Defender — Objective 3: Use jq¶

What is jq?¶

jq is a command-line JSON processor. Think of it as grep/awk/sed but specifically for JSON. It lets you extract fields, filter records, reshape data, and aggregate — all from the terminal, no scripting needed.

Install: brew install jq (macOS) | apt install jq (Linux)

CloudTrail logs are nested JSON. Without jq you'd be scrolling through thousands of lines manually. With jq you can write a one-liner to extract exactly what you need.

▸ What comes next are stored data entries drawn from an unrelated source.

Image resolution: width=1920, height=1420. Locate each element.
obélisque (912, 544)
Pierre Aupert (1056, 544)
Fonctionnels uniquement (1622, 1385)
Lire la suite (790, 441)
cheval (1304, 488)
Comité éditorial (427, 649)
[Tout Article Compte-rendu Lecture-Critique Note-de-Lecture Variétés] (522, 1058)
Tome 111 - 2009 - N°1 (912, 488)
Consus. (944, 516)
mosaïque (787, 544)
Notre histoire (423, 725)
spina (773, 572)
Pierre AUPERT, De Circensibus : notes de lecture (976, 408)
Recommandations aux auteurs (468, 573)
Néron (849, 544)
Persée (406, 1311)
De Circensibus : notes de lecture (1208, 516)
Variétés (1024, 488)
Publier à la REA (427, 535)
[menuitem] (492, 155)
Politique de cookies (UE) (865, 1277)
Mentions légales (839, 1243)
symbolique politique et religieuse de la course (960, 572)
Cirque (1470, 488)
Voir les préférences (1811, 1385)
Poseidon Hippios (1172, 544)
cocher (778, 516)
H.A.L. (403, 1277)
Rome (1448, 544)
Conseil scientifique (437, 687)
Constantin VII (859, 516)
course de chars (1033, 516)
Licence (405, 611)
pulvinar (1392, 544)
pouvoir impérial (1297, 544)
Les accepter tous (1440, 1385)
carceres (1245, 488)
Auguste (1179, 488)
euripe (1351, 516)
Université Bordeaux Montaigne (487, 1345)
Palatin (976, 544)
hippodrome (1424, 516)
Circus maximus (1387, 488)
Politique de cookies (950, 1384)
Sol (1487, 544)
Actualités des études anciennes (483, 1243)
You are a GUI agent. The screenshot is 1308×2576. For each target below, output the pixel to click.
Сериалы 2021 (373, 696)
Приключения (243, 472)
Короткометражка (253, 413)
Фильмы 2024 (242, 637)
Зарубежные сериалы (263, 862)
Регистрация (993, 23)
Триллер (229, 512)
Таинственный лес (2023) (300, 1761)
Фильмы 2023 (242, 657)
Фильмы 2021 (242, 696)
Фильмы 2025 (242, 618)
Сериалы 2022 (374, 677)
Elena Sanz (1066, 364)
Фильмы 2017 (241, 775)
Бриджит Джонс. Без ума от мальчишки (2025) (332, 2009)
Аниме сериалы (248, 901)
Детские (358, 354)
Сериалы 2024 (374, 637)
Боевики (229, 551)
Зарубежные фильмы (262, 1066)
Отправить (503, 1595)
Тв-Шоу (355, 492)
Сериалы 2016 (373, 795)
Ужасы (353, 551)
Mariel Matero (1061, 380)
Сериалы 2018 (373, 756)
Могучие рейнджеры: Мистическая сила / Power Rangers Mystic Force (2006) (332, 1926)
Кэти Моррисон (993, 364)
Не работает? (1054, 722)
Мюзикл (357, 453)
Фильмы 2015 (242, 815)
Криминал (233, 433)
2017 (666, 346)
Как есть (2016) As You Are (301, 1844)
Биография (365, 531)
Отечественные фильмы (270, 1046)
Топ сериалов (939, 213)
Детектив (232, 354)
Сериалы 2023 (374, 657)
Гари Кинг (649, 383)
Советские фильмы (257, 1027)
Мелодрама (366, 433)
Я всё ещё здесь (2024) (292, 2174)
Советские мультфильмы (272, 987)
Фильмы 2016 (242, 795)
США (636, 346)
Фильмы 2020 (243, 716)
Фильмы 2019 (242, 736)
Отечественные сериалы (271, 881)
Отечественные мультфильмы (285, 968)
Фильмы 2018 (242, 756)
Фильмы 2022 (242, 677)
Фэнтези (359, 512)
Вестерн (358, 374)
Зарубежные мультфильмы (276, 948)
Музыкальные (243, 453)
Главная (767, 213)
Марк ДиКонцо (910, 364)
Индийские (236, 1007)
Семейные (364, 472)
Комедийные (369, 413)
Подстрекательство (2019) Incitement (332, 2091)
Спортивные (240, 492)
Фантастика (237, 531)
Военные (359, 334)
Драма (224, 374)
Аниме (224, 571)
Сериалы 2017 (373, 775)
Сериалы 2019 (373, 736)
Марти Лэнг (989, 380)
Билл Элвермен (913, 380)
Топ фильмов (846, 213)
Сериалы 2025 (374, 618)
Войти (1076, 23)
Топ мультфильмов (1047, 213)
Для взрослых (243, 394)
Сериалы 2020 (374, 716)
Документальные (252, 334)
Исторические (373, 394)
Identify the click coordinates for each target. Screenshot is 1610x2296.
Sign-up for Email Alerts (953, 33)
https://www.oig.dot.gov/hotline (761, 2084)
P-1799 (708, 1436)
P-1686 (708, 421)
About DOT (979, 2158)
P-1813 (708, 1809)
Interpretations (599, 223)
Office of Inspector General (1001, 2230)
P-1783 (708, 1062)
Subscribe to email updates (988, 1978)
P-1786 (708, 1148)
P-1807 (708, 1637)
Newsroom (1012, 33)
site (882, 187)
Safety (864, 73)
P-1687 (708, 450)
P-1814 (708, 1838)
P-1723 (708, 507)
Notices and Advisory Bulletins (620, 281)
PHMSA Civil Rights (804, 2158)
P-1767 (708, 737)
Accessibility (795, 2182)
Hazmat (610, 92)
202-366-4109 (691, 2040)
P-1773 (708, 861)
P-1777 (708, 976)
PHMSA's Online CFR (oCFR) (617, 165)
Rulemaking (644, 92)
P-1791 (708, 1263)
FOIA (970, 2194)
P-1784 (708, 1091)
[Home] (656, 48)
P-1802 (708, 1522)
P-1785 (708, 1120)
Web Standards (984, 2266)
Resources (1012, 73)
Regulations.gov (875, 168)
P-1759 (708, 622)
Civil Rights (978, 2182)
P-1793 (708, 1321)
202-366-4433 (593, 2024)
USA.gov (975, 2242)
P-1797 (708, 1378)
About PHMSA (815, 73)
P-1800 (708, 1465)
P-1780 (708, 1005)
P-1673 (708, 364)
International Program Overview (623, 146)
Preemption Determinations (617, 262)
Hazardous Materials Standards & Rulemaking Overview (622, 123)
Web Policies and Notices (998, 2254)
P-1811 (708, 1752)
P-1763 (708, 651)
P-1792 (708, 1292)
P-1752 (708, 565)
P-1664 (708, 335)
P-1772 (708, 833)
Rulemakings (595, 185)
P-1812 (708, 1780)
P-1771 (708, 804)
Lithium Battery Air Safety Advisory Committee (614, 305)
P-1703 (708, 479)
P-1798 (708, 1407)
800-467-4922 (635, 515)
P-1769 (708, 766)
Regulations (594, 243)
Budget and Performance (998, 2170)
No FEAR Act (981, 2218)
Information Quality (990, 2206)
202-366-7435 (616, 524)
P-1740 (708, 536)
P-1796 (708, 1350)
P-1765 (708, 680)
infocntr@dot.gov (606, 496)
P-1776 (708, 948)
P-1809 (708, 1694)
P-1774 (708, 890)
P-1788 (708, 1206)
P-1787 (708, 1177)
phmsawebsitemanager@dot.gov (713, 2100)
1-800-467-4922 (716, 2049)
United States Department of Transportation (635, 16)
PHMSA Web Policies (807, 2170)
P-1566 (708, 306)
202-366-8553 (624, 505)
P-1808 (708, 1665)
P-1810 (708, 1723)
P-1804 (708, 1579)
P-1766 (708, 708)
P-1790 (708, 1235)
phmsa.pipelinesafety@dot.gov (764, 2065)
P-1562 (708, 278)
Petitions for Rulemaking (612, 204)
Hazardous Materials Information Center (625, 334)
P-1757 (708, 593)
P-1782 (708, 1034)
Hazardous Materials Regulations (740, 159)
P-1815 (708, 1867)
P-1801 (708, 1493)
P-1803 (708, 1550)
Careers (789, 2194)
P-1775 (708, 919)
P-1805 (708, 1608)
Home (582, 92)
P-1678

Step 1 — Decompress the Logs¶

CloudTrail stores logs as .json.gz (gzip-compressed JSON). First, decompress everything:

find . -type f -exec gunzip {} \;

Part	What it does
`find .`	Search starting from current directory, recursively into all subdirectories
`-type f`	Only match files — skip directories
`-exec gunzip {} \;`	For each file found, run `gunzip <filename>`. `{}` is replaced by the actual filename. `\;` terminates the `-exec` expression

This finds every .json.gz file in any subdirectory and decompresses it in place. The .json.gz files become .json files, keeping the same name minus the .gz extension.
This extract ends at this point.